[Stored records]
BEGIN

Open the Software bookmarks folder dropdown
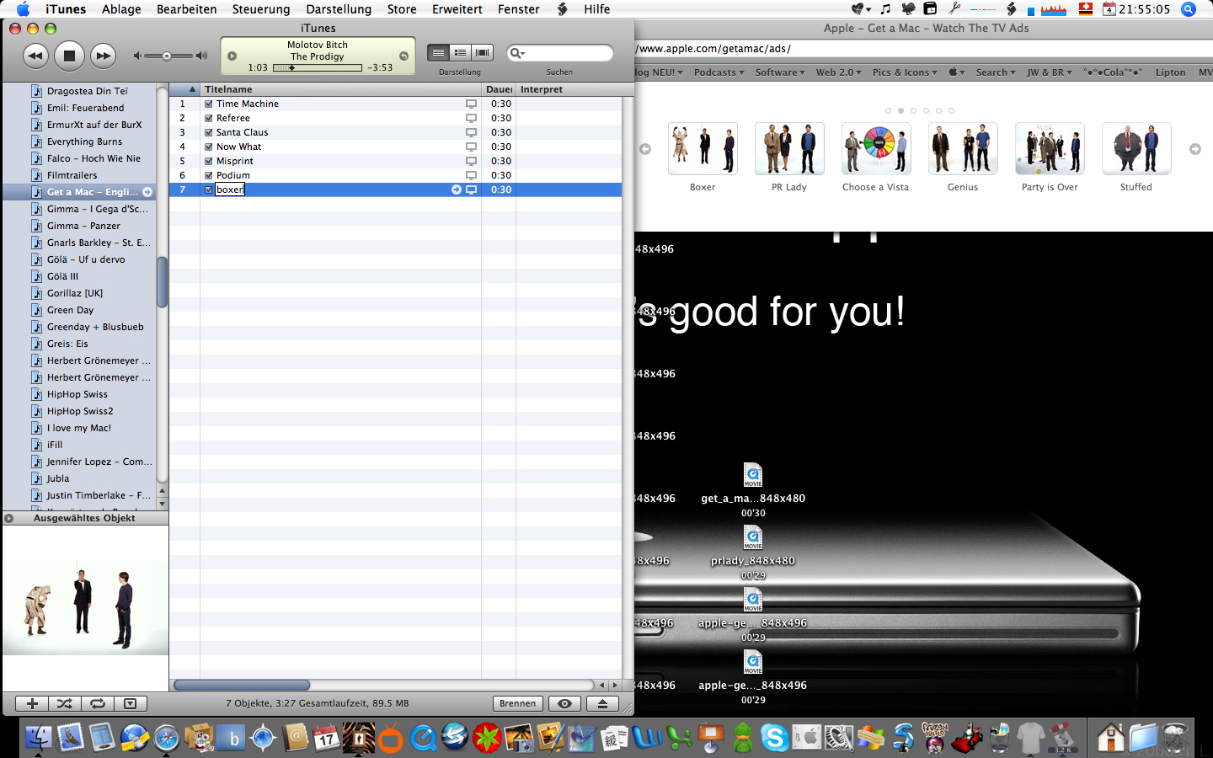The width and height of the screenshot is (1213, 758). coord(779,72)
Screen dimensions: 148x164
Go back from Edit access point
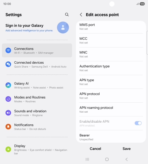click(x=81, y=15)
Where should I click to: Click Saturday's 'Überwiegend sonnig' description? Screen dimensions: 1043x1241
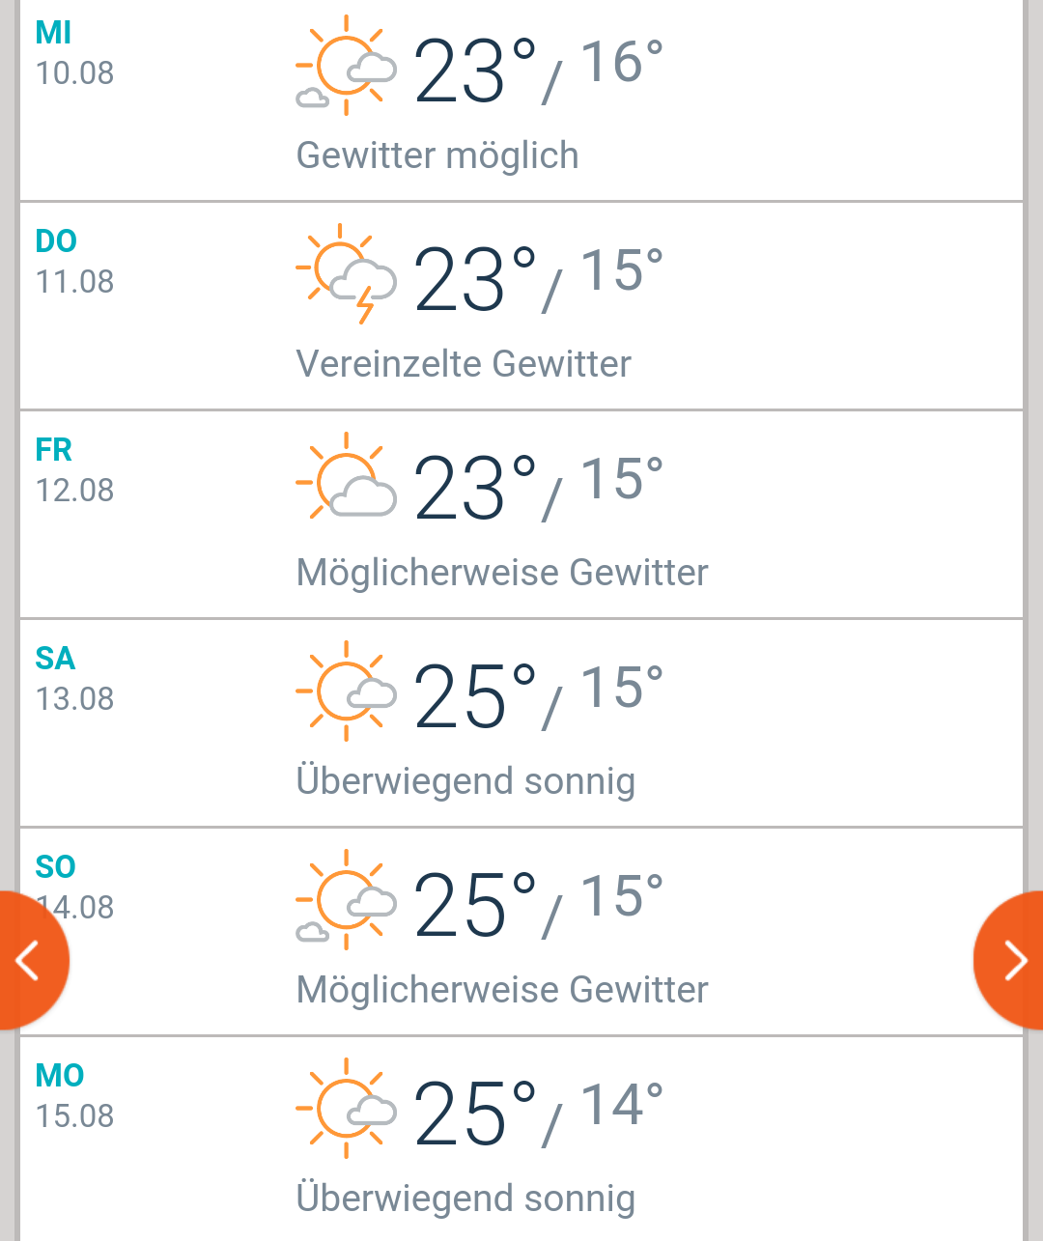(x=465, y=781)
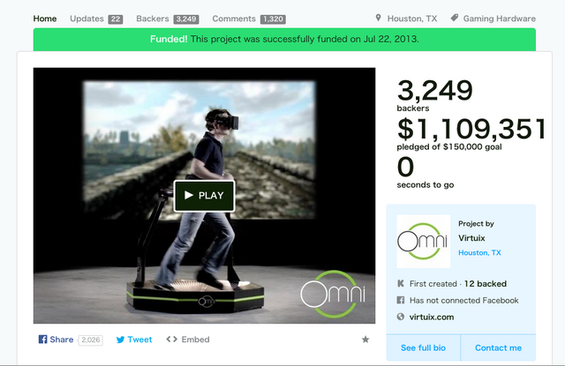Open the Backers tab
This screenshot has height=366, width=565.
(x=168, y=19)
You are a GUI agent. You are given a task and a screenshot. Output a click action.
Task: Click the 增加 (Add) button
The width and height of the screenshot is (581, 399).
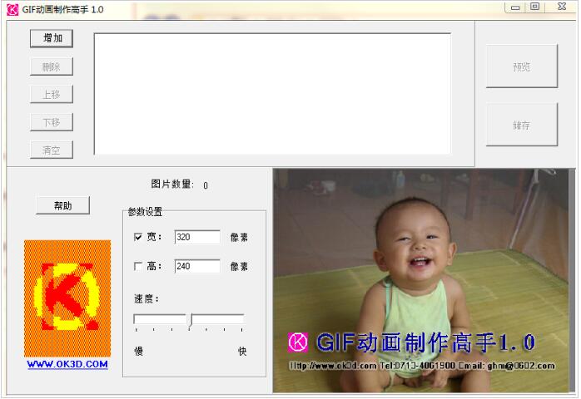pyautogui.click(x=52, y=38)
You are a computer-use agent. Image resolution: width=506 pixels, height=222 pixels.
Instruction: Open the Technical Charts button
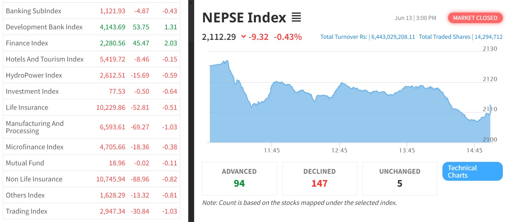click(x=472, y=171)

END

**Your instructions**
Hand back exactly the lines from the one with "Task: Click the 增加 (Add) button" through the last line of the data above, both ends included, with every picture left out.

**Answer to the problem**
Task: Click the 增加 (Add) button
The width and height of the screenshot is (581, 399).
pyautogui.click(x=52, y=38)
You are a computer-use agent. Image resolution: width=506 pixels, height=222 pixels.
Instruction: Open the Technical Charts button
click(x=472, y=171)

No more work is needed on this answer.